Ia juga menyoroti kondisi infrastruktur jalan yang dinilai belum memadai untuk menahan beban kendaraan berat secara terus-menerus.
Akibatnya, sejumlah titik jalan mengalami kerusakan, seperti berlubang dan bergelombang, yang berpotensi menyebabkan kecelakaan lalu lintas.
Selain itu, keberadaan truk kontainer dinilai menghambat aktivitas masyarakat setempat. Kemacetan kerap terjadi, terutama saat kendaraan besar tersebut melintas secara beriringan di jalan yang relatif sempit.

LSM Seroja mendesak pemerintah daerah serta instansi terkait untuk segera mengambil langkah konkret. Beberapa usulan yang disampaikan antara lain pembatasan jam operasional truk kontainer, penegakan aturan tonase kendaraan, serta peningkatan pengawasan di lapangan.
“Kami berharap ada tindakan tegas dari pihak berwenang. Jangan sampai masyarakat terus dirugikan akibat lemahnya pengawasan,” tegasnya.
Selanjutnya Masyarakat sekitar juga menyuarakan keluhan serupa.
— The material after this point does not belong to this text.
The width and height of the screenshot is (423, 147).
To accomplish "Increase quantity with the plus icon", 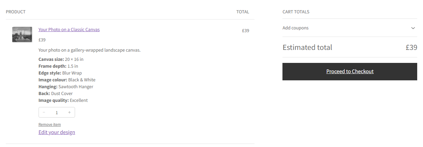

Mereka berharap pemerintah segera memberikan solusi agar kondisi lalu lintas kembali aman dan nyaman untuk semua pengguna jalan.
Hingga berita ini diturunkan, belum ada keterangan resmi dari pihak terkait mengenai langkah penanganan yang akan diambil. Namun, desakan dari berbagai pihak diharapkan dapat menjadi perhatian serius demi keselamatan dan kenyamanan bersama.